Viacheslav, December 06, 2016 - 12:57 pm UTC

It seemsto me that in 12.2 version Oracle improves
support modern 4k disks. You can specify logic_sector_size=4k for ASM diskgroups (Oracle Database 12c Release 2, Automatic Storage Management Administrator's Guide):
https://docs.oracle.com/database/122/OSTMG/create-diskgroups.htm#GUID-8B656725-D347-4166-8775-1070B6C4D580




Additional point

J. Laurindo Chiappa, December 06, 2016 - 5:56 pm UTC

Additionally, I indicate that in the "Oracle Database Administrator's Guide 11gR2" we have the following information:

"
Planning the Block Size of Redo Log Files

Unlike the database block size, which can be between 2K and 32K, redo log files always default to a block size that is equal to the physical sector size of the disk. Historically, this has typically been 512 bytes (512B).

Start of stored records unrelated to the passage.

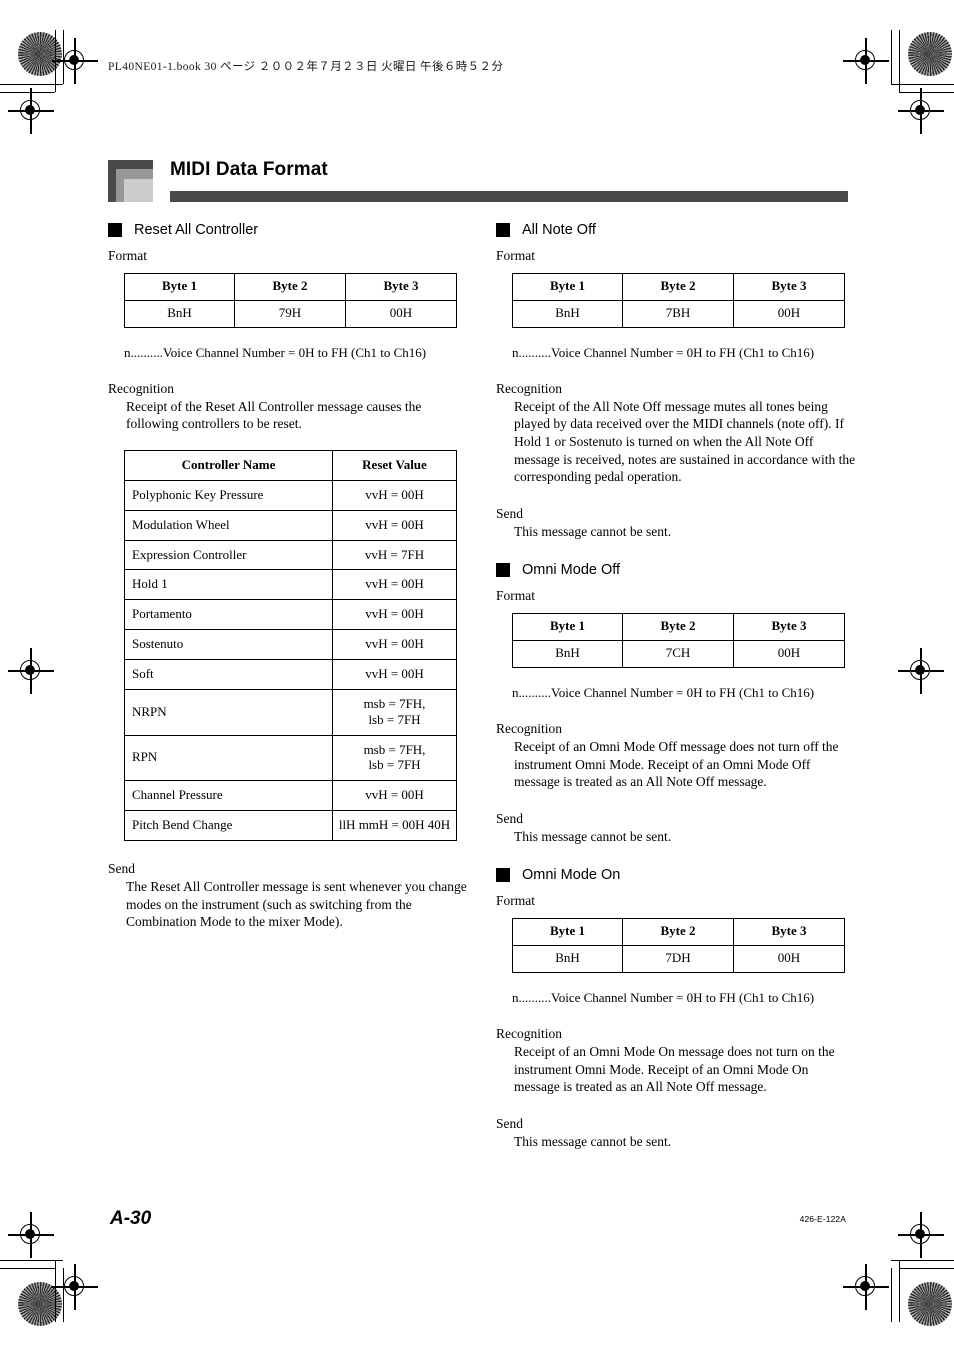 The height and width of the screenshot is (1351, 954). I want to click on table-row: BnH 7CH 00H, so click(678, 654).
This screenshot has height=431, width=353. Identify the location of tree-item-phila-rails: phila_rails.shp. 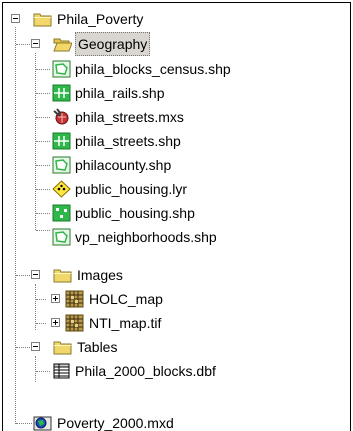
(176, 93).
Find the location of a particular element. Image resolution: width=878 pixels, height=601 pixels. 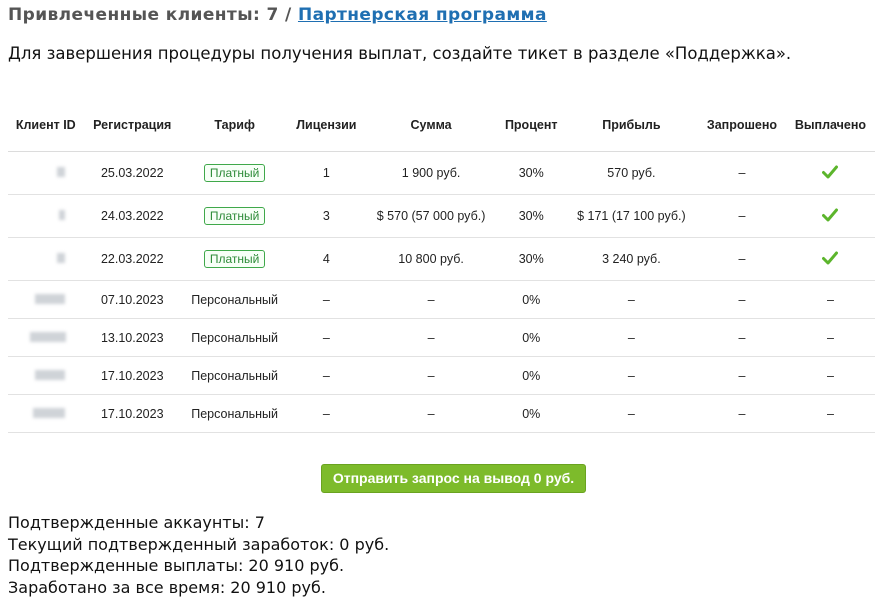

registration-cell: 25.03.2022 is located at coordinates (132, 173).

Some newer high-capacity disk drives offer 4K byte (4K) sector sizes for both increased ECC capability and improved format efficiency. Most Oracle Database platforms are able to detect this larger sector size. The database then automatically creates redo log files with a 4K block size on those disks.
"

So, it is NOT mandatory to indicate the block size for redo, in many modern hardwares....

Best regards,

J. Laurindo Chiappa



Connor McDonald
December 07, 2016 - 2:11 pm UTC

Thanks for the additional info

Thanks!

John Cantu, December 06, 2016 - 10:36 pm UTC

Thank you, I will take a look at those references you sent me, Connor. However, I wish Oracle documentation would provide more information on this. It seems like an important subject for Oracle not to provide detailed information and examples. There could be many Oracle systems out there misconfigured because of this new 4k sector "improvement". I don't have any idea how much slower.